A new state law mandating the removal of language banning people of color from buying residences has drawn special attention in Marin, which is known for a history of racial housing discrimination.

AB 1466 went into effect July 1 and requires state recorders, real estate brokers, agents and insurance companies to modify property records by redacting those racial restrictions.

“For me, it’s about doing the right thing,” said Shelly Scott, the county’s assessor, recorder and county clerk. “My staff and I are in compliance with this and we are ready to go as of July 1. We’ve been doing a lot of work in this area since 2019.”

Discriminatory covenants have been legally unenforceable since the U.S. Supreme Court case Shelley v. Kraemer in 1948 and illegal under the Fair Housing Act of 1968.

The racial covenants have not been removed from the official property records, some of which track back for over a century during an era rife with segregation, racism and redlining, to restrict minorities from living or owning property in certain areas.

Scott said she has signed off on redactions of six to eight racial covenants under AB 1466 in the past week. The documents must be approved by the county counsel before they are recorded with the redactions.

But that’s only part of the racial reckoning in housing being undertaken by Scott’s office. She said the recorder’s office has taken a proactive approach to locating and reviewing CC&Rs –– covenants, conditions and restrictions — and striking the discriminatory language.

On Wednesday, the county unveiled an interactive online database called the “Restrictive Covenants Time Progression.”

The project, which began in 2019, features a time-lapse map of the county that reflects action taken on illegal restrictive covenants.

The database includes maps and graphs charting the number of racial covenants currently cataloged.
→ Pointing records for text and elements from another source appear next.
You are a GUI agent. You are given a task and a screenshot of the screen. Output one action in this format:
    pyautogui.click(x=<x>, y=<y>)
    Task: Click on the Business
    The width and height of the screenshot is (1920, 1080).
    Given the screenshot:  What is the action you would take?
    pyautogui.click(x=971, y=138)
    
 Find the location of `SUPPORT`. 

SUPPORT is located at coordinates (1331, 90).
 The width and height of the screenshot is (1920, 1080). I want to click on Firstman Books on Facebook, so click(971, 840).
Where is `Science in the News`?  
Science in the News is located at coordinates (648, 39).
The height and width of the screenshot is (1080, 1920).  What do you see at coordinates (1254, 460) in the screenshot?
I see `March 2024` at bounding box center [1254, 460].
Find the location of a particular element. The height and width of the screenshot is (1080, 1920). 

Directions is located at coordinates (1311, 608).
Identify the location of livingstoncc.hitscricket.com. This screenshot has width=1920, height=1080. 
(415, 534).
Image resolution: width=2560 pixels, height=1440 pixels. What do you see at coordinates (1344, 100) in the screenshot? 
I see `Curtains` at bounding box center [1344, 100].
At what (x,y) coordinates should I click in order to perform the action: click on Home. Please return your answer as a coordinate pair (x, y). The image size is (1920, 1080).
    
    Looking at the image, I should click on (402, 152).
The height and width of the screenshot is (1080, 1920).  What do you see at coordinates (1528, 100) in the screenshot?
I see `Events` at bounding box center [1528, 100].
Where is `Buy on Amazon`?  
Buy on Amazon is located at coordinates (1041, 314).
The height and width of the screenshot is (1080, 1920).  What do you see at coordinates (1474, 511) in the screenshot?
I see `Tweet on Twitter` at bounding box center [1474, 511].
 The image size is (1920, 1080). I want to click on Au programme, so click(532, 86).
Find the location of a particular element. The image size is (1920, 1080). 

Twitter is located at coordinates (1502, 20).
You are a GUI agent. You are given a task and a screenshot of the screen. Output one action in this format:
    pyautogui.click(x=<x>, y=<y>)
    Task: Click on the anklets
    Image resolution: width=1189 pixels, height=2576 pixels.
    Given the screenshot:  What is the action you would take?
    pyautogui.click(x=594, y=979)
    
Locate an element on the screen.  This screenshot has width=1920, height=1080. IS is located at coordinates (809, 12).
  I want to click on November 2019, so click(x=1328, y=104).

The numbers spiked in 1940 with 337 recordings that year, in the midst of World War II. The numbers dip in the latter years of the war as Liberty Ship construction waned, but spike to 603 in 1946 following the war and to 634 in 1950.

Ninety percent of the covenants cataloged are between 1940 and 1950. A total of 4,402 have been cataloged so far, according to a city chart.

Scott said the current data are just a “snapshot” of the entire county’s total 96,000 parcels.

She said she plans to go through all of the county’s parcels by the time the project is completed.

The mapping shows clusters around jurisdictions and cities, organized by their date and location. Thirty-eight percent of the covenants are in unincorporated parts of the county. The next highest percentages are San Rafael at 16% and Corte Madera at 11%. Smaller percentages include San Anselmo, Sausalito, Tiburon, Mill Valley, Novato, Ross, Larkspur, Fairfax and Belvedere.

Romeo Arrieta, chief executive of the Marin Association of Realtors, said his office is working collaboratively with the county on the rollout and implementation of the law.

“The Marin Realtors supported this law and advocated for its passage on multiple occasions throughout in 2021,” he said. “Removing racially restrictive language from housing documents is simply the right thing to do to help heal the wounds of the past and prevent it from happening again in the future.”

Members of the public can learn whether their property includes a CC&R by reviewing the title report they received when they purchased the property.

Felecia Gaston, a nonprofit director and social advocate in Marin City, said the timing of the new law aligned with the ongoing celebration this year for Marin City’s 80-year anniversary.

“Part of the celebrations is dealing with housing discrimination and racism for all these years,” she said. “All the research that we are uncovering shows when people came to work out here in the shipyards it was very diverse. Families other than Blacks were offered loans for housing outside of Marin City. It’s taken all of these years to bring this to light.”

Marin County absorbed Black and minority workers during World War II as workers moved to the Marinship yards to assist in the construction of wartime vessels. Redlining, or refusing access to specific groups of people to neighborhoods, segregated most of the Black communities after World War II to Marin City.

“It’s very evident what happened here in Marin City,” Gaston said. “It was automatically known to Blacks that they would not be able to purchase a home.”

The circumstances have marginalized generations of minority youths in Marin City while elevating the generational wealth of White families who were given access to the now ultra-affluent communities throughout the county.

Paul Austin and his wife, Tenisha Tate-Austin, both of whom are Black, have sued a San Rafael appraiser in federal court for alleged race discrimination after an appraisal of their home in February 2020 came back $455,000 lower than an appraisal done in March 2019. The couple argued that the house was valued at a lower rate because of their race and the current and historical racial demographics of the home’s location.

Paul Austin says the lawsuit is ongoing and mediation is expected in the coming months. He said the racial covenant law was connected in large part to his situation, noting his grandparents on one side of his family settled in Marin City and on the other side in Mill Valley.

“They had to build their home at nights, on weekends, because they didn’t want the neighbors to know a Black family was living there,” Austin said. “Even then, 60 years ago, they didn’t want Black people living in Mill Valley.”

He said the cultural conditioning behind the covenants was just as significant as the racist institutions they upheld.

“The only place they wanted people of color to live was Marin City,” he said. “People of color are still paying the cost for that. Even if you owned a home in Marin City, property values did not increase here as it did in other places in Marin. It didn’t create generational wealth.”